***** The records *****

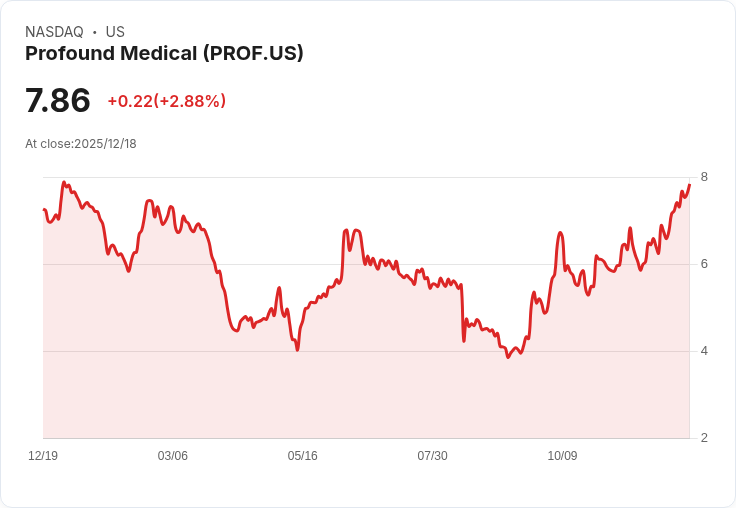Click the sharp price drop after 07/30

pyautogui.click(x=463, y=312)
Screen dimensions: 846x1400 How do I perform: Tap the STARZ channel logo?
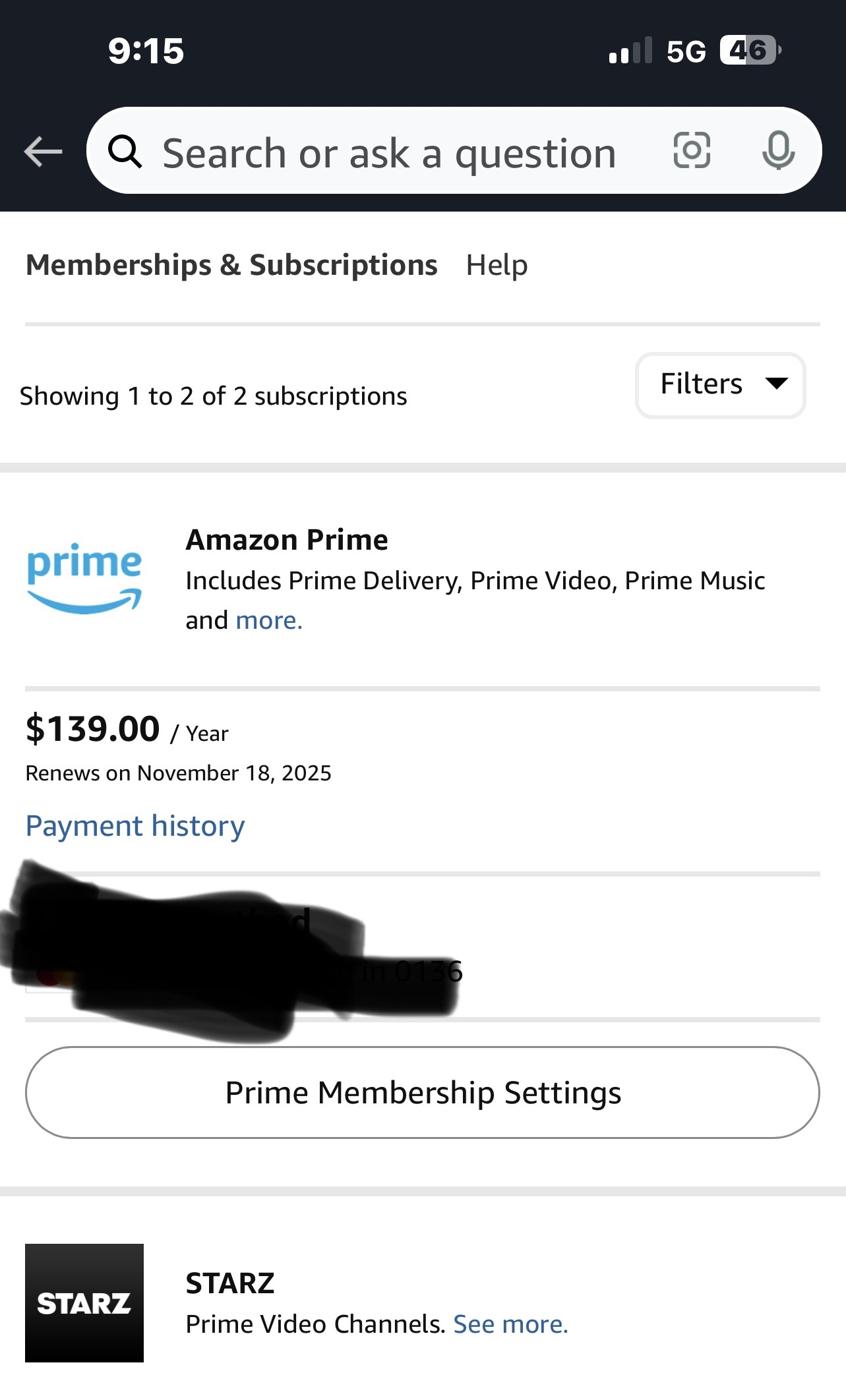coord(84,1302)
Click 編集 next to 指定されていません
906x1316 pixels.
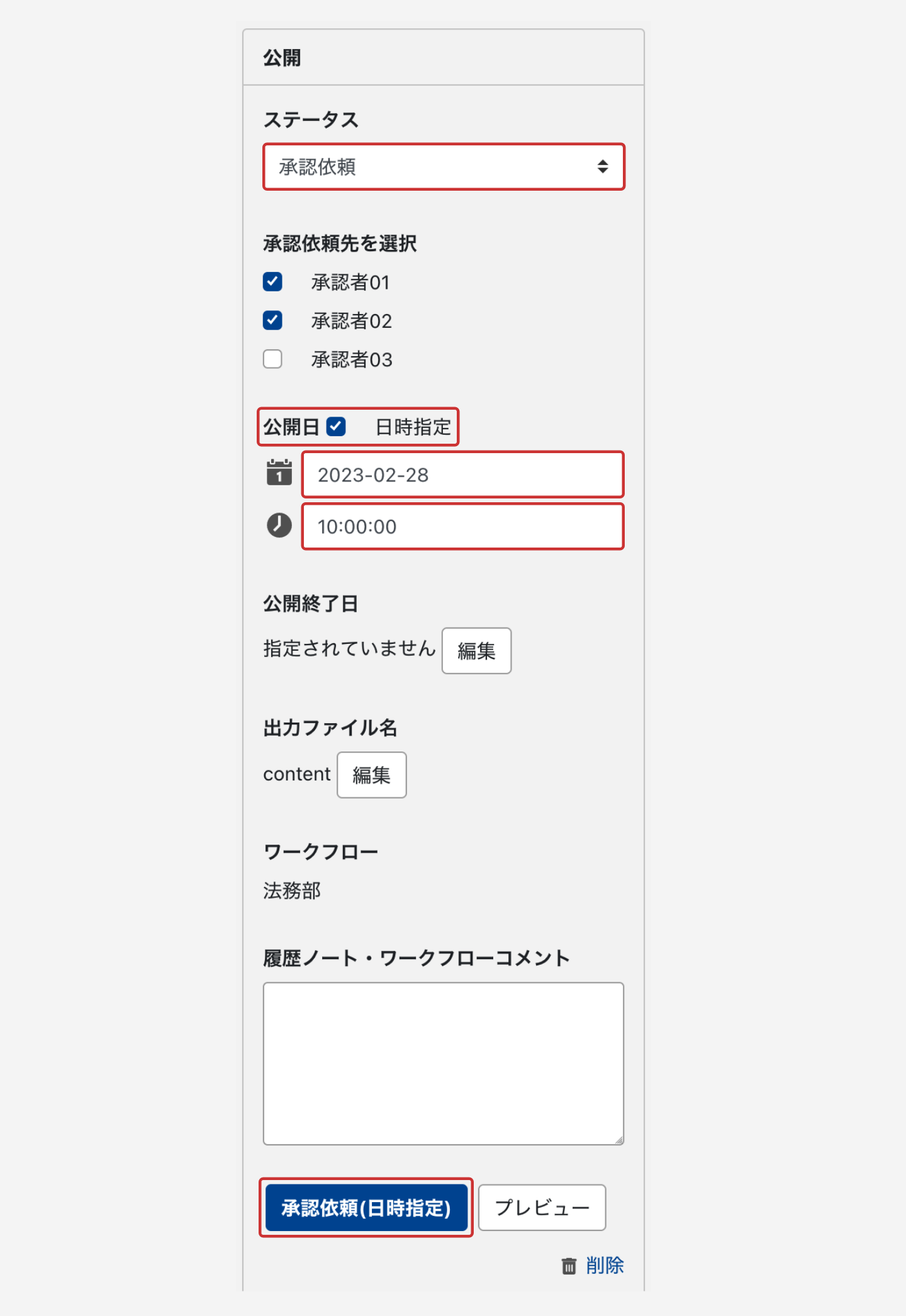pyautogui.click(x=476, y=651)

*****
***** The records *****

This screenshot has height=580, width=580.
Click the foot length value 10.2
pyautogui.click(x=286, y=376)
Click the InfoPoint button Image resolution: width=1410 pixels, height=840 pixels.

*****
***** The records *****

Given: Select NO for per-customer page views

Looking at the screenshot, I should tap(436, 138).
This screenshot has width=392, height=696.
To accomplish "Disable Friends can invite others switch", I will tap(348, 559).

*****

What is being asked — Within the material above, transcribe exactly the lines that run from the line holding "Click the foot length value 10.2" through the line holding "Click the InfoPoint".

Solution to the problem —
Click the foot length value 10.2
pyautogui.click(x=286, y=376)
Click the InfoPoint button Image resolution: width=1410 pixels, height=840 pixels.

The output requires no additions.